ExtensionKVStore will be part of the plugin API. The plugin API should be as lightweight as possible and not contain any implementation details of the core platform.

However, plugin authors still need to be able to test their extensions. For this purpose, we ship a simple in-memory implementation of ExtensionKVStore as part of the plugin API.

The implementation is backed by a ConcurrentMap.

Possible Future Enhancements

  • Stores could be extended to support prefix scans. Given proper key structure, it would allow extensions to more efficiently sift through a large number of keys.
  • Quotas could be implemented that control how many keys a given extension may have. This would prevent excessive usage or abuse of the feature.

Considered Alternatives

It was considered to grant extensions direct access to the underlying SQL database. This would allow extensions to leverage the full power of PostgreSQL, enabling more complex use-cases.

Isolation from the main application's data would be achieved using PostgreSQL schemas. Each extension would get its own schema, coupled with a database user that only has access to the extension's schema.

Dependency-Track would then need to maintain separate connection pools for every extension, since connections are bound to specific users.

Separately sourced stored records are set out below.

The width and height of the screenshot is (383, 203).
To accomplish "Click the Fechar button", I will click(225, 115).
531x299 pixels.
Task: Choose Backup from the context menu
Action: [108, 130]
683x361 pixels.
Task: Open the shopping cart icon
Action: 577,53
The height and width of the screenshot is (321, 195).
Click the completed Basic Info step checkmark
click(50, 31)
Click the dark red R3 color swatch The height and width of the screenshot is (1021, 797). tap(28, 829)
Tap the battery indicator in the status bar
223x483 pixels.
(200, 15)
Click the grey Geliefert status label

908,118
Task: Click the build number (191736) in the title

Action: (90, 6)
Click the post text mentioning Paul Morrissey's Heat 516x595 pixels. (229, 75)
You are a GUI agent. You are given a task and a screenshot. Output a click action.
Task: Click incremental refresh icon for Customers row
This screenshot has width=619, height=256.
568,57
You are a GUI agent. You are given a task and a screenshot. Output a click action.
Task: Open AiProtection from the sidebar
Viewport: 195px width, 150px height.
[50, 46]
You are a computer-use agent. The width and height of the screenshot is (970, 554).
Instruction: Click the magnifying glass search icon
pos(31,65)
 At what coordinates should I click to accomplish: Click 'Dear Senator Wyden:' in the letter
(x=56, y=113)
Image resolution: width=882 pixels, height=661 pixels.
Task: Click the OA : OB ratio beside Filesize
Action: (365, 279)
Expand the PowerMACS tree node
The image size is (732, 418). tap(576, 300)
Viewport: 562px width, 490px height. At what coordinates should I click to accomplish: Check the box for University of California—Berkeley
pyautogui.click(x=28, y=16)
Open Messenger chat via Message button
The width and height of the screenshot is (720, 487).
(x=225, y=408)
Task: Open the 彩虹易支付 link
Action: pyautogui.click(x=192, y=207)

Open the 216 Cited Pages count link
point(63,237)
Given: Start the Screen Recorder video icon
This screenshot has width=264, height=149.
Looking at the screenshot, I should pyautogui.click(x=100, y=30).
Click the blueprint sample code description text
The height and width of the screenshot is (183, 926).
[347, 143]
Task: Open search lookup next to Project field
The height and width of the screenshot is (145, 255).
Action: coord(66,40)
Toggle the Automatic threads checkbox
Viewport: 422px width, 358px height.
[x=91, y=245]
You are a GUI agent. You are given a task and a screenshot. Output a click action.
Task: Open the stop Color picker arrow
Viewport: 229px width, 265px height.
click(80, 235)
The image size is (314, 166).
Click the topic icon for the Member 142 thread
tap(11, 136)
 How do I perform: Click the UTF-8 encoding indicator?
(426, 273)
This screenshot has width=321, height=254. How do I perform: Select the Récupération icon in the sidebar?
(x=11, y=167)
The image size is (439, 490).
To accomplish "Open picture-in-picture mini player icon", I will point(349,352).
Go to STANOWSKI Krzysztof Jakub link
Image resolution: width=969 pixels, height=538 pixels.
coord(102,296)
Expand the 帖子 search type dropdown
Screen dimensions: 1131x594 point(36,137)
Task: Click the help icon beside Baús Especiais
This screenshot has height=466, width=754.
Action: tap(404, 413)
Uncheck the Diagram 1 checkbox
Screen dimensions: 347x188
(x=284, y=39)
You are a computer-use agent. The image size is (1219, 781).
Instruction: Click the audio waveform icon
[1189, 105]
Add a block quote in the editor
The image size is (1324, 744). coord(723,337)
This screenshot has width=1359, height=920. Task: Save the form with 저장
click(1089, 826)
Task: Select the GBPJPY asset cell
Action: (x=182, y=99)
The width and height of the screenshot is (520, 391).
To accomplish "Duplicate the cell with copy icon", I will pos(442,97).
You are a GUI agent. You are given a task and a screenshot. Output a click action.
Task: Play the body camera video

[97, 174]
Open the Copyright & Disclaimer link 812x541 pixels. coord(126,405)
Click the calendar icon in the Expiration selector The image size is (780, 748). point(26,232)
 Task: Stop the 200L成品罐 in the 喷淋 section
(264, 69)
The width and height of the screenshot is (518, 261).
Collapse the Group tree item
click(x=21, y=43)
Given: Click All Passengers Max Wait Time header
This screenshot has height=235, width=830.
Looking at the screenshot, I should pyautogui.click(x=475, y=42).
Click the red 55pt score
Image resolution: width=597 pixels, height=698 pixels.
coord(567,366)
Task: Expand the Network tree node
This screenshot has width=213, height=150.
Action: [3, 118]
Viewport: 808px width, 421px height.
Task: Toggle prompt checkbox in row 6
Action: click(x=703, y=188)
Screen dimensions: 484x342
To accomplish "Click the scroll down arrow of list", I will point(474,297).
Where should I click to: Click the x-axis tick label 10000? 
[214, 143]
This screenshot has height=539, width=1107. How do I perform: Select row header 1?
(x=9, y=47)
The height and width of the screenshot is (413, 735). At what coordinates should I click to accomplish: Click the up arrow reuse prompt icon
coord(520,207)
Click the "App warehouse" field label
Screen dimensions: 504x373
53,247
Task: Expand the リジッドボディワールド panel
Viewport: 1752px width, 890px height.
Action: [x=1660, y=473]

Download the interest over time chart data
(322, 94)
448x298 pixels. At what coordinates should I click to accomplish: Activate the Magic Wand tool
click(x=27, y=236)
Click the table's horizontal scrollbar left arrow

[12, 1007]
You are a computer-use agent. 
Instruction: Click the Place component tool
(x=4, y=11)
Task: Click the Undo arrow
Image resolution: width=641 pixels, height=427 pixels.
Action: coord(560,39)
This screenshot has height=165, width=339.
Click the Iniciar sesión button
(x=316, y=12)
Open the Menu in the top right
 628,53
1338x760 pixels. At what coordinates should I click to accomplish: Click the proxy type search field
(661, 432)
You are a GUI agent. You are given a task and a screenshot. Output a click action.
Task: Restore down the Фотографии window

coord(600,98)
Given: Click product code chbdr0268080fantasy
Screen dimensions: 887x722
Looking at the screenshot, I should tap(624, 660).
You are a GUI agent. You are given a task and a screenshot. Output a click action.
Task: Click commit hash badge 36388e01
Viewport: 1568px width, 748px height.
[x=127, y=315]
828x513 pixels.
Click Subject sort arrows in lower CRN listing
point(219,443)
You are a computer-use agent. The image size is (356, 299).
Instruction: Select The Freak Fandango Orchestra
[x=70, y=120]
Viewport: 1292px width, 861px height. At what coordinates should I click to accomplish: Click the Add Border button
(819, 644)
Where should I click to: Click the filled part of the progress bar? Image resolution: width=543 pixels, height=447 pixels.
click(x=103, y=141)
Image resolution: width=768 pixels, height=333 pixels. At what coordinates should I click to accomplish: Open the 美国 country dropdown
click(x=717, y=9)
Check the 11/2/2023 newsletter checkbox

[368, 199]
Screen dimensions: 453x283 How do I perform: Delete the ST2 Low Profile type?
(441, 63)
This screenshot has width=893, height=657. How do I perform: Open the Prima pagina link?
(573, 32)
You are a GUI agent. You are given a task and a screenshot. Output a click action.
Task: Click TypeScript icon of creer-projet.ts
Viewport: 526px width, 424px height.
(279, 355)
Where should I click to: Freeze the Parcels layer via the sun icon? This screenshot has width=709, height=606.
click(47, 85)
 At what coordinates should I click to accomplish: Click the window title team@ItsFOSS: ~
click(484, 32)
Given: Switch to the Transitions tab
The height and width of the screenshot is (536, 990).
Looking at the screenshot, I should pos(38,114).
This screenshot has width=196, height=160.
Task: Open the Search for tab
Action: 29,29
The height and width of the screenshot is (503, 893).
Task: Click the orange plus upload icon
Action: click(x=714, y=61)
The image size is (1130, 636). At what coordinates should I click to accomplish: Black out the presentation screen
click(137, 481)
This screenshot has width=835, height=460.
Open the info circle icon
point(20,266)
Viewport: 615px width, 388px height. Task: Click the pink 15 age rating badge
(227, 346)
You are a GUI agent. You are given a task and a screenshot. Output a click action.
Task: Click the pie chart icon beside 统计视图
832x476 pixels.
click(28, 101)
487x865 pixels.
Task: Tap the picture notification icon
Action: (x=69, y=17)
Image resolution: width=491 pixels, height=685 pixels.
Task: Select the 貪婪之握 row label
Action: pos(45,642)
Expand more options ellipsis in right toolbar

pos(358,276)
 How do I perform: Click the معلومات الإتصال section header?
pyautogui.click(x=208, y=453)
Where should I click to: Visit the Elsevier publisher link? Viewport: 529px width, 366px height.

This design was discarded for now for the following reasons:

  • The complexity is not justifiable at the moment.
  • There's increased overhead of maintaining multiple DB connection pools.
  • Full database access results in greater chances of extensions negatively impacting database load.
  • Since the design shares commonality with how tenant isolation is achieved in multi-tenant systems, it could cause headaches if we decide to implement multi-tenancy later down the line.

Consequences

  • A clean separation between configuration and storage concerns is achieved.
  • Concurrency-safe storage operations are available to extensions.
  • Extensions that currently use the ConfigRegistry for storage will need to be refactored to use the new key-value store instead.